The Eurozone economy officially emerged from a W-shaped recession in 2Q21, with a stronger-than-expected growth of 2.0% quarter-on-quarter. This strong performance comes on the back of COVID-19 restrictions being eased, consumers beginning to spend their built-up savings and major companies reporting stronger results. Eurozone business activity also rose at its fastest rate for 21 years in July, as the Purchasing Managers Index (PMI) reached 60.6 compared to 59.5 in June.
Vaccine roll-out accelerated with Spain, Italy and Germany all overtaking the US in terms of people fully vaccinated against COVID-19, thus boosting confidence that the rising cases of the delta variant will not lead to further lockdowns or restrictions on economic activity in the Eurozone.
Global equity markets notched up another positive month in July, recording gains for a sixth-consecutive month. The MSCI World Index returned 1.72% month-on-month in USD and 4.22% in ZAR. On a regional basis, US equities outperformed the rest of the market, European equities managed modest gains, while Japanese equities ended July at the bottom of its recent rage due to equity market sentiment dominated by increases in COVID-19 infections in Japan, recently exceeding 10 000 daily infections for the first time. The S&P 500 (US$) was up 2.38%, the FTSE (€) and Euro Stoxx 50(£) were up 0.53% and 0.75% respectively, and lastly the Nikkei 225 (¥) was down 5.23%.
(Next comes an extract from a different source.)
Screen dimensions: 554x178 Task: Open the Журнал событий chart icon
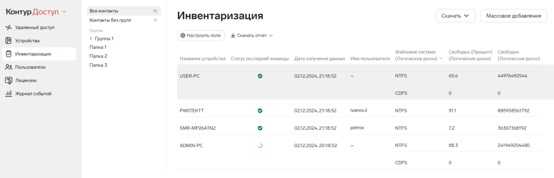coord(8,94)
Emerging equity markets continued to lag developed equity markets in July, with weakness in Chinese stock markets most notable. The MSCI Emerging Market Index returned -7.04% month-on-month in USD and -4.77% in ZAR.
Despite being in the news headlines for the wrong reasons in the month of July, the South African equity market managed to end the month higher, with the FTSE/JSE All Share Index closing at 4.18%, with mining companies driving the majority of returns.
Resources led the pack at 11.78% month-on-month, Industrials closed at 1.02%, and Financials lagged somewhat at 0.38% month-on-month. Domestically exposed property stocks and insurers experienced the most direct impact from the unrest and were unsurprisingly amongst the biggest losers for the month, contributing to the poor performance of the Financials sector. The SA Reserve Bank (SARB) left repo rates unchanged in its monthly meeting, as cash (STEFL) continues to give mediocre performances in a low interest rate environment (0.32% month-on-month). South African value managers (5.62% month-on-month) outperformed growth managers (2.74% month-on-month), while globally the opposite outcome occurred.
The ZAR witnessed a rollercoaster month due to the social unrest experienced, which in turn did no favours to the risk sentiment of the ZAR, and it was no surprise that it closed weaker against most major currencies in July. The ZAR lost as much as 3.02% against the sterling, followed by 2.39% and 2.38% against the USD and euro respectively, and lost 1.12% against the Japanese Yen.